**Introduction**

Learning number patterns is crucial since it supports the development of a solid mathematical foundation and facilitates dealing with numbers. We will be able to understand the connections between different numbers. Thinking abilities will be improved, including observing sequences and predicting what will happen next.

This article will discuss polygonal numbers that incorporate number patterns, how to describe a sequence of polygonal numbers using dots, and how to determine a given polygonal number depending on its order.

**What are polygonal numbers?**

**Definition**

In mathematics, polygonal numbers are nonnegative integers that are represented by regular polygons made of geometrically arranged, evenly spaced points.
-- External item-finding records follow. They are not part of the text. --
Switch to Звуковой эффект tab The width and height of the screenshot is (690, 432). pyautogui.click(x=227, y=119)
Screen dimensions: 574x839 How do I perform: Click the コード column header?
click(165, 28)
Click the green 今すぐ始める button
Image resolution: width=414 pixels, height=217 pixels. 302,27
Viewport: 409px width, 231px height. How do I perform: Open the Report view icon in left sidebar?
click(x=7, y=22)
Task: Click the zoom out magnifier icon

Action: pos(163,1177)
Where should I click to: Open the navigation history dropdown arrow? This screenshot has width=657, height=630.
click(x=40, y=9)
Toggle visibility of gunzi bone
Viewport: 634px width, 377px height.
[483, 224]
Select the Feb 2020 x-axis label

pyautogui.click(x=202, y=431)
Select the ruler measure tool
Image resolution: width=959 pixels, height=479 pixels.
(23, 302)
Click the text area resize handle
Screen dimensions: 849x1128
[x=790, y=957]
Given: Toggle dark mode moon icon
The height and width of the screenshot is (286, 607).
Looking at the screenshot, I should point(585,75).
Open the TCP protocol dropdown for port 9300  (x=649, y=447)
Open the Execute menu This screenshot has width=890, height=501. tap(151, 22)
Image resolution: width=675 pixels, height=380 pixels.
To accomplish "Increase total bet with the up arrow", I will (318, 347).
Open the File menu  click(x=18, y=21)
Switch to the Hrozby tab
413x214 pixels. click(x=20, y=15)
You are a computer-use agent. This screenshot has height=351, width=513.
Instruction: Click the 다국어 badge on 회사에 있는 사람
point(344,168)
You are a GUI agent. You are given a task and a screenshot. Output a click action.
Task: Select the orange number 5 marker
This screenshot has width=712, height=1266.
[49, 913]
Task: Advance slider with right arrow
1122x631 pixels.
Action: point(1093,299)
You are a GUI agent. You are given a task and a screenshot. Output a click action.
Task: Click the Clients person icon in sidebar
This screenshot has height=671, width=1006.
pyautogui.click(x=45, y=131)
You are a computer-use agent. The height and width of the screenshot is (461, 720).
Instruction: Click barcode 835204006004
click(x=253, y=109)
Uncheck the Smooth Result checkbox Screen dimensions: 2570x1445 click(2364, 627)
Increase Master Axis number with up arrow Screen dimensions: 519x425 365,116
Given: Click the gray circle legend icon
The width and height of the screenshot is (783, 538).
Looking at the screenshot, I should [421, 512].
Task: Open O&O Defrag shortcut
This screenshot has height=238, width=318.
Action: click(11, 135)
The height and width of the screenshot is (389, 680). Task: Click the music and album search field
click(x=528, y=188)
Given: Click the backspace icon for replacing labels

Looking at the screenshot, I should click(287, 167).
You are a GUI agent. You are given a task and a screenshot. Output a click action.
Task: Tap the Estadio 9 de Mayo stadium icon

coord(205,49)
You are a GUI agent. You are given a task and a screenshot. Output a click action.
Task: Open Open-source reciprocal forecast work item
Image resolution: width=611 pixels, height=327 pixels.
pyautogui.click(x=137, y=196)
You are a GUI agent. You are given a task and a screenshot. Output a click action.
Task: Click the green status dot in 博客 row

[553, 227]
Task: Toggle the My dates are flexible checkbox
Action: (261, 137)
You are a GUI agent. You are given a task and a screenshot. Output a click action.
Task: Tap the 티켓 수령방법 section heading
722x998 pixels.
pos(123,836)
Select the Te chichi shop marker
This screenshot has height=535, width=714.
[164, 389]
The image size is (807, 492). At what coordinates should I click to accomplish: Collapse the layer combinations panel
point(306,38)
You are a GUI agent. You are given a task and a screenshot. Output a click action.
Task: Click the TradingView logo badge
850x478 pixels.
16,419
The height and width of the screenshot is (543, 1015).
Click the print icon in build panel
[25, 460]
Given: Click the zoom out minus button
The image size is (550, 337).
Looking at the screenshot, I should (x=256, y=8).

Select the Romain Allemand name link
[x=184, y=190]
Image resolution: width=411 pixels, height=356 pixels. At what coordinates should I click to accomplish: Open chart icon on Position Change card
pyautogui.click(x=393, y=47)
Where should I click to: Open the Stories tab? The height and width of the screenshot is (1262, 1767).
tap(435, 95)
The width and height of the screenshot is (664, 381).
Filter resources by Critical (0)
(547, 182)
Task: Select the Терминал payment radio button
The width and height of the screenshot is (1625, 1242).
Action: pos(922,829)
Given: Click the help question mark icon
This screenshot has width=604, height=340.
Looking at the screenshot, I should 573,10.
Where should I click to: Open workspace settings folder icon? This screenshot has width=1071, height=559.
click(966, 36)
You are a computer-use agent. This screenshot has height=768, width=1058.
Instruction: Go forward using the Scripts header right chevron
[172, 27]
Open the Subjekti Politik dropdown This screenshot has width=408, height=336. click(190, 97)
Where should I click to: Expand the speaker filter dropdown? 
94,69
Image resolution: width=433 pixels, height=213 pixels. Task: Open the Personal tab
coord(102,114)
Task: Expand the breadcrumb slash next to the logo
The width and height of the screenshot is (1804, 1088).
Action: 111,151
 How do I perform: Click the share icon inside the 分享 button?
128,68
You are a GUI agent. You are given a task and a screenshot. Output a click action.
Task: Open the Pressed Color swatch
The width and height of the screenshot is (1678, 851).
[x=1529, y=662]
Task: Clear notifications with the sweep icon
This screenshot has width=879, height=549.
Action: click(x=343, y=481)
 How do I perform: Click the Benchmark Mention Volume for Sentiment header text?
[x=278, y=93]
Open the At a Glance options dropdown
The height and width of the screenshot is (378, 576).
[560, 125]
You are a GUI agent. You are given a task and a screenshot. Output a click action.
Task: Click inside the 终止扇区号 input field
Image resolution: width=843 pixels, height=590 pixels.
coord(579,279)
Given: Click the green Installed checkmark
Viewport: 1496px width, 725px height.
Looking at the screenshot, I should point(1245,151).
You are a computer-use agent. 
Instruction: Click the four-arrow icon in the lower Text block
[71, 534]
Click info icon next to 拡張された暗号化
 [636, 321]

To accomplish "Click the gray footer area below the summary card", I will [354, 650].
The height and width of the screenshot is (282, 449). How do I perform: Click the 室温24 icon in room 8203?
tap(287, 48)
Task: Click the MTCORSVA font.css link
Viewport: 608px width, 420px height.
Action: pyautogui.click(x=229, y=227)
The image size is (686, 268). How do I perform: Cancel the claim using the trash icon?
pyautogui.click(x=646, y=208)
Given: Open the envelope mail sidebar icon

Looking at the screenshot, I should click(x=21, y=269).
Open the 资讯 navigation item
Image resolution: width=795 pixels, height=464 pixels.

When the number of equidistant points used to represent a polygon expands, it enlarges in size in a predictable way.

Typically, a geometric figure made up of dots is used to represent polygonal numbers. The number of dots used rises in subsequent polygons, expanding from a central point outward. Triangles, squares, pentagons, and hexagons are the shapes of the first four polygonal numbers.

The foundation of polygonal numbers, as demonstrated in the image above, is to consider all polygonal forms and sizes as numerical values. The blue dots represent triangular numbers that fall into the sequence of 1, 3, 6, 10, and so forth. The green dots represent square numbers, which lead to the numbers 1, 4, 9, 16, 25, and so on. The orange dots represent pentagonal numbers in the following order: 1, 5, 12, 22, 35, 51, 70, etc. The sequence of hexagonal numbers, represented by the red dots, is 1, 6, 15, 28, 45, and so forth.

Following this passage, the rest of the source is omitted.